AUTO-RUN CHECKS: Always run the required lint/test/build checks as soon as relevant changes are made. Do not ask for permission to run them—run them automatically and fix any failures.

ALWAYS FIX DIAGNOSTICS: At every stage, you must proactively fix all errors and warnings without waiting for user confirmation.

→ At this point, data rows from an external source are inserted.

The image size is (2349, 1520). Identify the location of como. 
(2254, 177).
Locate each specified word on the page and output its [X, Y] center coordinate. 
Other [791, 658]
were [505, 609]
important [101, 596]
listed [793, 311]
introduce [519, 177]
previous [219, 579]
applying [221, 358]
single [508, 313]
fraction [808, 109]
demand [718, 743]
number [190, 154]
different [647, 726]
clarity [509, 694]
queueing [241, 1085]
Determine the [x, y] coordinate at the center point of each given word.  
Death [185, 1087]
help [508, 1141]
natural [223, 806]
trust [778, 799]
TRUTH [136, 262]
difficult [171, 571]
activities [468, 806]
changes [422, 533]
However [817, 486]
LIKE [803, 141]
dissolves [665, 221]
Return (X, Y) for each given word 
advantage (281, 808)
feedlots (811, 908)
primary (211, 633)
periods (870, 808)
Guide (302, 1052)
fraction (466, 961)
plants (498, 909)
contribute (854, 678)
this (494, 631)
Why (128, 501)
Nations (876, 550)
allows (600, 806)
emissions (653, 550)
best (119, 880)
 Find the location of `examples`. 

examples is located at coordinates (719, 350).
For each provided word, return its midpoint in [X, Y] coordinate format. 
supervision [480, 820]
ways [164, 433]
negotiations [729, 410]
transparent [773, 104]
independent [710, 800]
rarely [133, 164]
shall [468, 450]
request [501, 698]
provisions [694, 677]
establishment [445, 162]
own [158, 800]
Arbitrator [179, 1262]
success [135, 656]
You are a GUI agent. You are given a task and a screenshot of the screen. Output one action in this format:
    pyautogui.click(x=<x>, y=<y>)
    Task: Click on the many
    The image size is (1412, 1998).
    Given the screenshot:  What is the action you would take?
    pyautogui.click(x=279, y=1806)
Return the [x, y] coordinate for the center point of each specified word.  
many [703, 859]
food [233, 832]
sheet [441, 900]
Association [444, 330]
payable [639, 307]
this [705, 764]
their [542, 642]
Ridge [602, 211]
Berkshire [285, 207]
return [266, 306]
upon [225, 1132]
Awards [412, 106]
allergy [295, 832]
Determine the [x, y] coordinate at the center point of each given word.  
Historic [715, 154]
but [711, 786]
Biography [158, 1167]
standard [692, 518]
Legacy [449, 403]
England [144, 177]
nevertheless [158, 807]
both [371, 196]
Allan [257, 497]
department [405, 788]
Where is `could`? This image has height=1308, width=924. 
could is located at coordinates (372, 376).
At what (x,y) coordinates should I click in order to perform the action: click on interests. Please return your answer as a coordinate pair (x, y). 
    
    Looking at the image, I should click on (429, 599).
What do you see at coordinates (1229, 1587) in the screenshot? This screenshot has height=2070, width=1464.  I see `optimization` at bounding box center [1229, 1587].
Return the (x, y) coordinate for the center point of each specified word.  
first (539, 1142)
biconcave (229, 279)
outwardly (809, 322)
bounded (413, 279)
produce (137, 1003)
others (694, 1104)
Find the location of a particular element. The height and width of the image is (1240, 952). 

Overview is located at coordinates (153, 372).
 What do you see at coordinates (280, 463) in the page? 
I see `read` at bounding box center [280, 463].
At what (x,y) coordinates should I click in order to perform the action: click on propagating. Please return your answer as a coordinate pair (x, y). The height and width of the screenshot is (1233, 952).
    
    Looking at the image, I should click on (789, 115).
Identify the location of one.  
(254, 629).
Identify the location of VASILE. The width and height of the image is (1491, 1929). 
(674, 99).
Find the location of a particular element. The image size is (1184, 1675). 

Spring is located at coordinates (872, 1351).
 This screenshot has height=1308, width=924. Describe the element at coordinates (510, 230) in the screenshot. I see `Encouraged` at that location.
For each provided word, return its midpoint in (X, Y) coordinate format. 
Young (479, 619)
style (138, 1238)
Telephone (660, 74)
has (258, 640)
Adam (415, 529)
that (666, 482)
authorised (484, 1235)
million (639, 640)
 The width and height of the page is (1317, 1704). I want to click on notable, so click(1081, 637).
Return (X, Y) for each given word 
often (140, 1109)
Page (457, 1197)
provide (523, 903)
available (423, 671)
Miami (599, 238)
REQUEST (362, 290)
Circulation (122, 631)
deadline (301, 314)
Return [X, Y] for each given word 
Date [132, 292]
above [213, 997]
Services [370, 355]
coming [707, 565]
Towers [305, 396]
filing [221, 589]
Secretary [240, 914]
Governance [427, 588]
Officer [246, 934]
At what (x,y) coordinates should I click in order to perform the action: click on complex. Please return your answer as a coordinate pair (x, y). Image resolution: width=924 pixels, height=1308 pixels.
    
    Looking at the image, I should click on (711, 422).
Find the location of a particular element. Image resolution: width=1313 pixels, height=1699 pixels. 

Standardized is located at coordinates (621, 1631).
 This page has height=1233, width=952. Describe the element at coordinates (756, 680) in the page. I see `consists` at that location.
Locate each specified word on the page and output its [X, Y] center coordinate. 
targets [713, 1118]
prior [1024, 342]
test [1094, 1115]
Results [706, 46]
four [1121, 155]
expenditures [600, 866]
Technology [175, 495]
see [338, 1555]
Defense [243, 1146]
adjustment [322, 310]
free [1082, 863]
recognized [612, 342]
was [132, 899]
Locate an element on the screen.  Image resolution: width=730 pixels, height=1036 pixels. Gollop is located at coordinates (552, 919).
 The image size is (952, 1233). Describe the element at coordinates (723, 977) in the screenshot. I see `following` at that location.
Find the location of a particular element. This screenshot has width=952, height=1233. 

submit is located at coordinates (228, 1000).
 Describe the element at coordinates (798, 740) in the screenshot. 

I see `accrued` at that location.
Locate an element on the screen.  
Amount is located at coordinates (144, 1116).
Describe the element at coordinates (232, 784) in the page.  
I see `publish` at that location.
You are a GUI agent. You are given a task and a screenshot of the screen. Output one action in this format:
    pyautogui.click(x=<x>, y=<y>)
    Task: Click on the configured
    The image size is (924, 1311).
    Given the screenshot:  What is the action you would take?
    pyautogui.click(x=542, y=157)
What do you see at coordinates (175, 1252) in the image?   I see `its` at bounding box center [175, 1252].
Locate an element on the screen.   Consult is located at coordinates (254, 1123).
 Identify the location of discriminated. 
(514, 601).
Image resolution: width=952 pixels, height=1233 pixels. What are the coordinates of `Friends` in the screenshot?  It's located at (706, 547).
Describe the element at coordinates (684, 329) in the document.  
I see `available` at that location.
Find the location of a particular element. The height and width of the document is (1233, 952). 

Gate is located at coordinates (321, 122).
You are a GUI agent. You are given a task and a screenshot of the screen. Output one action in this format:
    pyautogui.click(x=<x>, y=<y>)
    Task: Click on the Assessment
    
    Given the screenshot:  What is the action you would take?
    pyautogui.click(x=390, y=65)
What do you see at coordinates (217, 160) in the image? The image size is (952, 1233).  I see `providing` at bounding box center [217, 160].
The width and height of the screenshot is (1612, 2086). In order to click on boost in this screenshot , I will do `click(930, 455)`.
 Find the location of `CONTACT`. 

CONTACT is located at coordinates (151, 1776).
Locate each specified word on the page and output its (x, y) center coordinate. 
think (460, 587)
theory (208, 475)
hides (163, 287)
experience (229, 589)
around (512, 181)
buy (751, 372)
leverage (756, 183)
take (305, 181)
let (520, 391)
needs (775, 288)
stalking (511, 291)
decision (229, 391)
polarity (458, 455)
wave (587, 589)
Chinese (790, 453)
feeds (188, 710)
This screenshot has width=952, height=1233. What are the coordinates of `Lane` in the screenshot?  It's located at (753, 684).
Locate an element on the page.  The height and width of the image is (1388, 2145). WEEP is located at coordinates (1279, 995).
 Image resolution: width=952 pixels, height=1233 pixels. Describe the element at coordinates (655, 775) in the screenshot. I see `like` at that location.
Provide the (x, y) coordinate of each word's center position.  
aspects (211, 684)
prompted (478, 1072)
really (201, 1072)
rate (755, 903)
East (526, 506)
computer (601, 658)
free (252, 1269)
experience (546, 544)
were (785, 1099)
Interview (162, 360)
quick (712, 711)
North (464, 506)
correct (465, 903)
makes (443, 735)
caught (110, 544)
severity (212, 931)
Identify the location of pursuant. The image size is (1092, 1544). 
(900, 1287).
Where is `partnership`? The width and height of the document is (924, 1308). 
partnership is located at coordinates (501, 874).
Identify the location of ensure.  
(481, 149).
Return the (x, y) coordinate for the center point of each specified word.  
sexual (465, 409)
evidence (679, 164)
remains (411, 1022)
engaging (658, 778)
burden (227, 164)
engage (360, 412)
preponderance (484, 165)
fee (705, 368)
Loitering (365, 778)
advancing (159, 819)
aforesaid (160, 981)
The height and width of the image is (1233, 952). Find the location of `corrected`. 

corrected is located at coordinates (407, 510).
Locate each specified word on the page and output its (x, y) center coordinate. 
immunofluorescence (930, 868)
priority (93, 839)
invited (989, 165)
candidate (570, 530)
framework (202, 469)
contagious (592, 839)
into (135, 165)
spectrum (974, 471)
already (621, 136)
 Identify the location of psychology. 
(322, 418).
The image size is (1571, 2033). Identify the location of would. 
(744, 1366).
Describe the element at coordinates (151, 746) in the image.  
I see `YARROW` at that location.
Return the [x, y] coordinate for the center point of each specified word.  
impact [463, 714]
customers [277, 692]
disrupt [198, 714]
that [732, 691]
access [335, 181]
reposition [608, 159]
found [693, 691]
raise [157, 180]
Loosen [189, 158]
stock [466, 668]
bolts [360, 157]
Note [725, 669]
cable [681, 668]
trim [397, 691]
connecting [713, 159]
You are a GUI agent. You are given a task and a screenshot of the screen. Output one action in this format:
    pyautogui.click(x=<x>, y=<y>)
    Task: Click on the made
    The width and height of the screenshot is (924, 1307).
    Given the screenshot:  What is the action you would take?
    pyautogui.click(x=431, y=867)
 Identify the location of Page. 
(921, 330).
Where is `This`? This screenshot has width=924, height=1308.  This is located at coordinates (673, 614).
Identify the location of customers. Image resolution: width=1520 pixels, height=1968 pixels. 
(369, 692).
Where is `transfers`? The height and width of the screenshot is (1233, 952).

Do not pause to ask whether to fix diagnostics—fix them immediately as part of the workflow.

TypeScript/JavaScript: Biome

  • Tool: Biome - Fast formatter and linter
  • Check Command: npx @biomejs/biome check src/
  • Fix Command: npx @biomejs/biome check --write src/
  • Unsafe Fixes: npx @biomejs/biome check --write --unsafe src/
  • Configuration: biome.json in project root
  • When to Run:
    • After every code change to TypeScript/React files
    • Before committing any frontend changes
    • During Step 4 (Verification) - must show 0 errors, 0 warnings

Biome Rules to Follow:

  • No any types (use proper TypeScript types or unknown)
  • No array index as key in React (use stable IDs)
  • No assignments in expressions (extract to separate statements)
  • All buttons must have explicit type prop (button, submit, or reset)
  • Mouse events must be accompanied by keyboard events for accessibility
  • Use template literals instead of string concatenation
  • Import types with import type { } syntax
  • Organize imports automatically

Rust: Clippy

  • Tool: Clippy - Rust linter
  • Check Command: cargo clippy --all-targets --all-features
  • Fix Command: cargo clippy --fix --allow-dirty --allow-staged
  • When to Run:
    • After every code change to Rust files
    • Before committing any backend changes
    • During Step 4 (Verification) - must show 0 errors, 0 warnings

Clippy Rules to Follow:

  • No unused variables (prefix with _ if intentionally unused)
  • No dead code (remove or mark with #[allow(dead_code)] if used conditionally)
  • Use ? operator instead of explicit error handling where possible
  • Prefer if let over match for single-pattern matches
  • Use meaningful variable names
  • Follow Rust idioms and best practices

Build Verification Checklist

Before asking for user acceptance in Step 4:

  • Run cargo clippy (Rust) - 0 errors, 0 warnings
  • Run cargo check (Rust) - successful compilation
  • Run cargo test (Rust) - all tests pass
  • Run npx @biomejs/biome check src/ (TypeScript) - 0 errors, 0 warnings
  • Run npm run build (TypeScript) - successful build
  • Manually test the feature works as expected
  • All acceptance criteria verified

Failure to meet these criteria means the story is NOT ready for acceptance.